Supplied text →
>> begin
To answer the other questions-
> No, all the pictures are not corrupted -- but all in each effected folder are corrupted.
>Yes, I use Faststone image viewer -- but have used it for well over a year with no problem
>The pictures were taken on a digital camera and downloaded onto my computer -- they were not created by any program

I'll try to attach a zipped file of one of the corrupted image files.

Thanks to all for your suggestions!!! It does seem strange to see that several people are having very similar problems.


----------



## mtthompson

OK, a zipped file of an effected image file is attached. Thanks!!


----------



## mtthompson

I did check the jpg file association (that was one of the first things) -- it is set to MS Photo Editor. And, I tried renaming the files -- file still will not open.

Thanks!!!!


----------



## slipe

Strange. The zip file downloaded to my computer as a 1k file. It unzipped to a 96k JPG. JPGs are compressed and usually can&#8217;t be compressed any more by zip compression. Which means the file is toast. I opened it in a hex editor and there is nothing there.

Irfanview says it can&#8217;t read the header. But the entire file is trashed. It wouldn&#8217;t do any good to fix the header. And no JPG repair program will be able to fix it.

My computer rounded it up to 1k. It is actually a lot smaller. I saw bytes and thought k.


----------



## katt2

I got the same thing as Slipe. it almost looks like its encrypted.


----------



## pjhutch

Are the files saved as JPEG or other format such as JPEG2 or JPEG 2000 format which is not as widely supported as the original JPEG format? You may need to change the default save format in your Photo package.
>> end
Given data →
>> begin
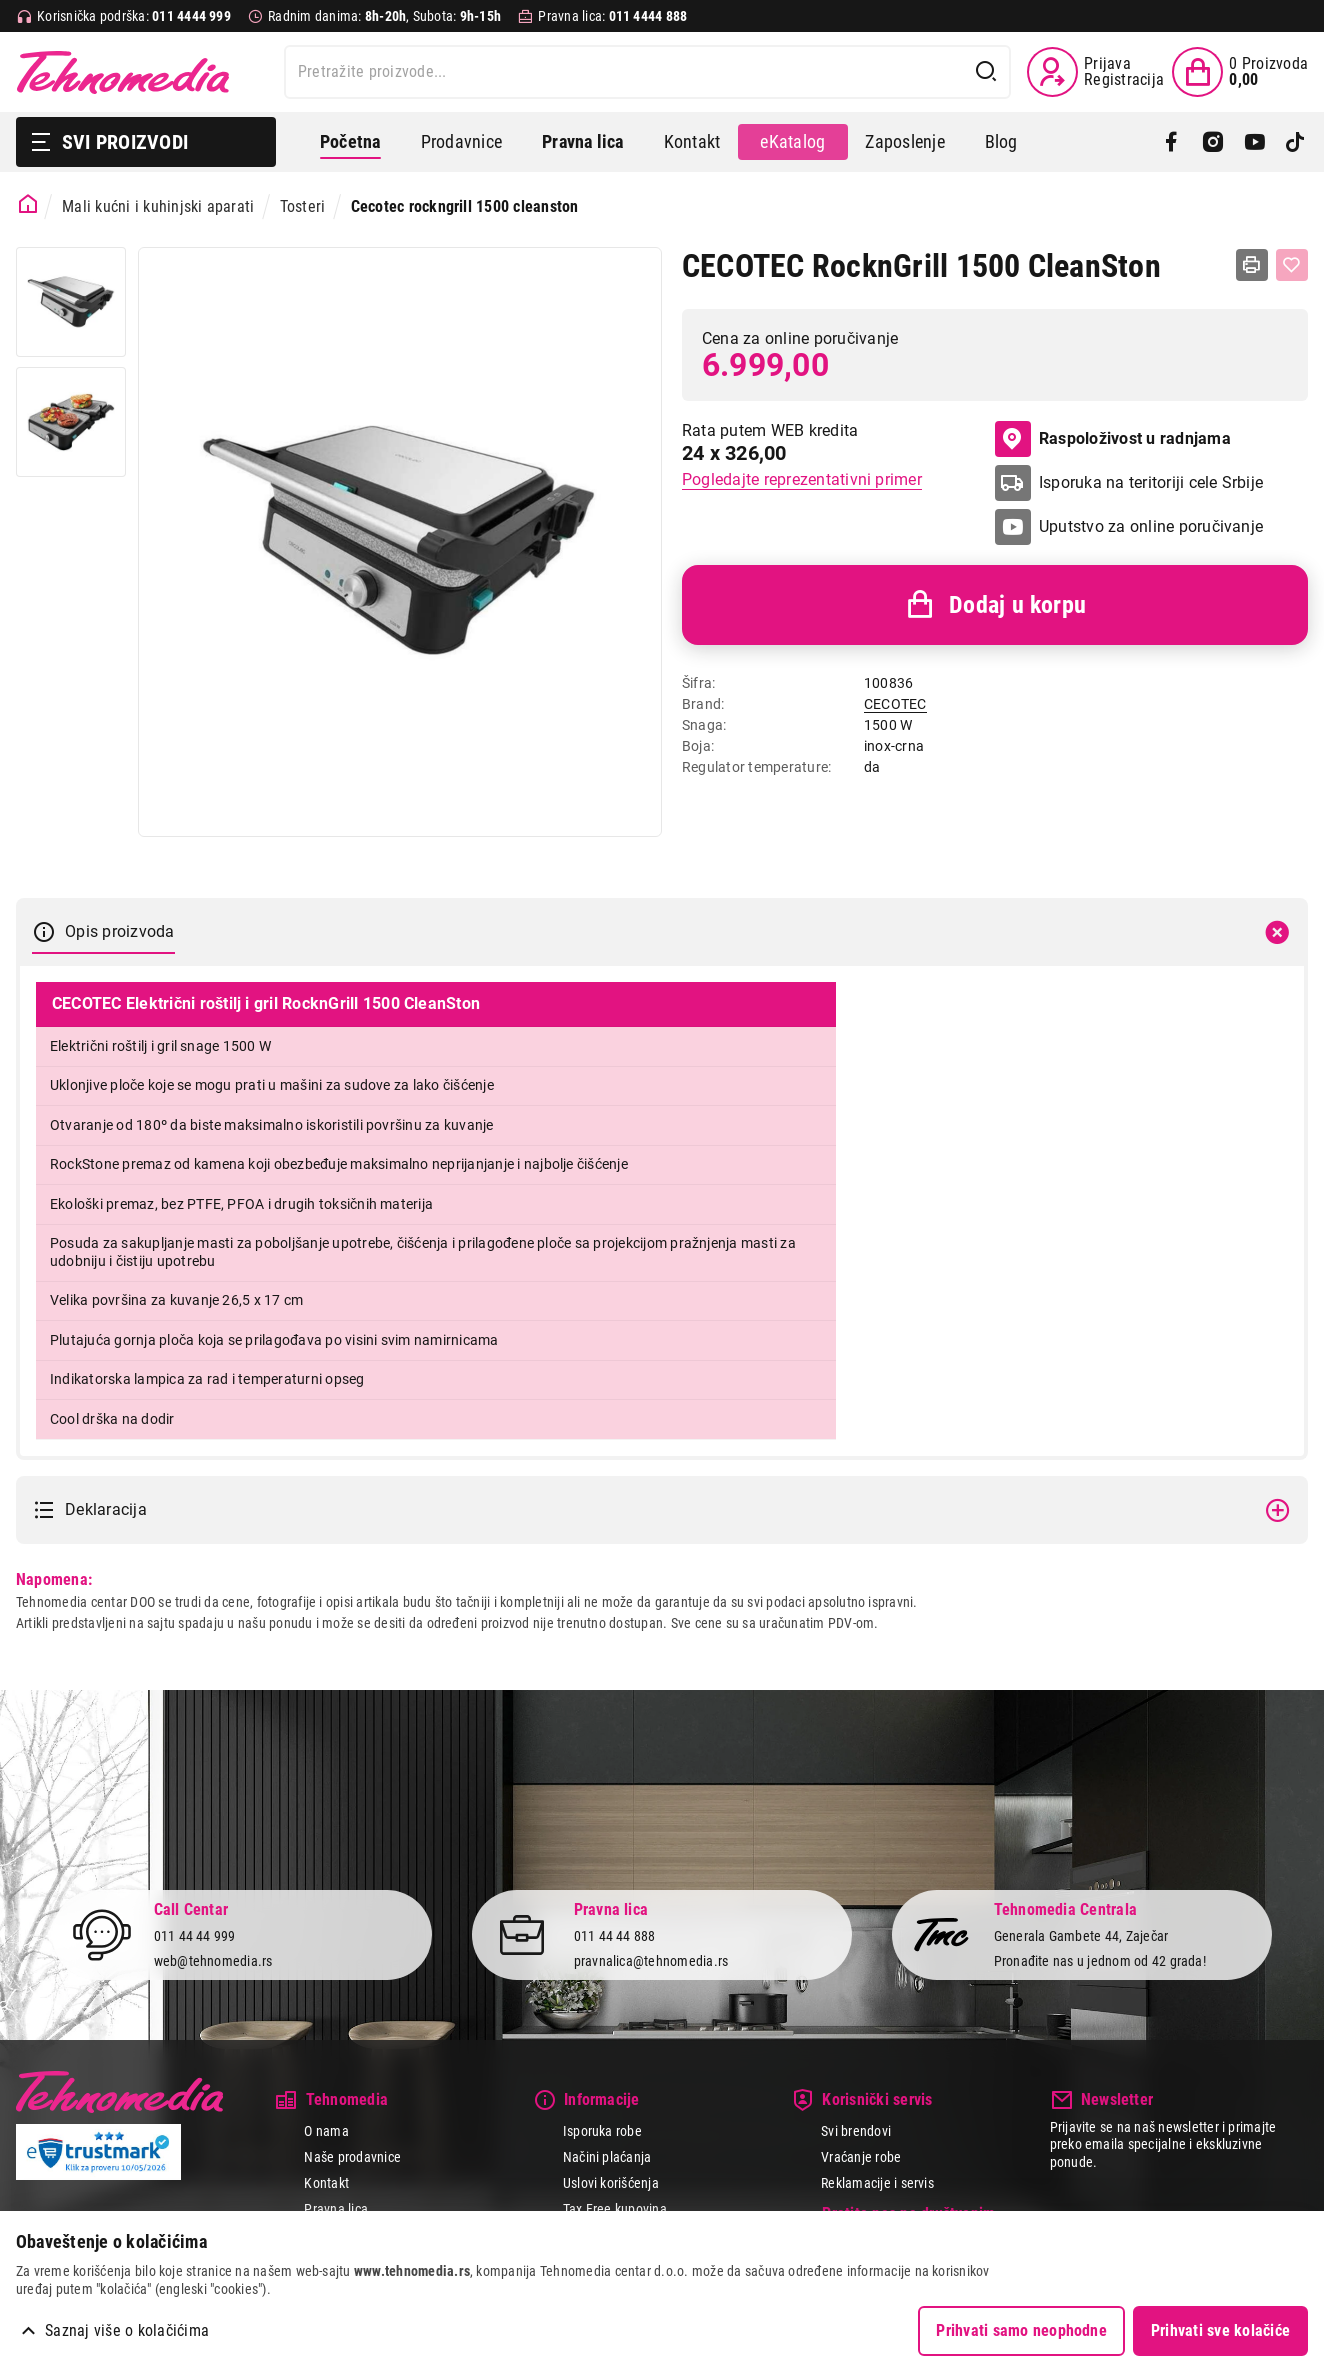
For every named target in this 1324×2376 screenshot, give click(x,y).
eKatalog (792, 141)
>> end
To be done →
• a. Return the passage of the corrupted-image thread from "I'll try to" to "is attached. Thanks!!".
• b. In the corrupted-image thread, what program is the jpg file association set to?

Task results →
• a.
I'll try to attach a zipped file of one of the corrupted image files.

Thanks to all for your suggestions!!! It does seem strange to see that several people are having very similar problems.


----------



## mtthompson

OK, a zipped file of an effected image file is attached. Thanks!!

• b. MS Photo Editor.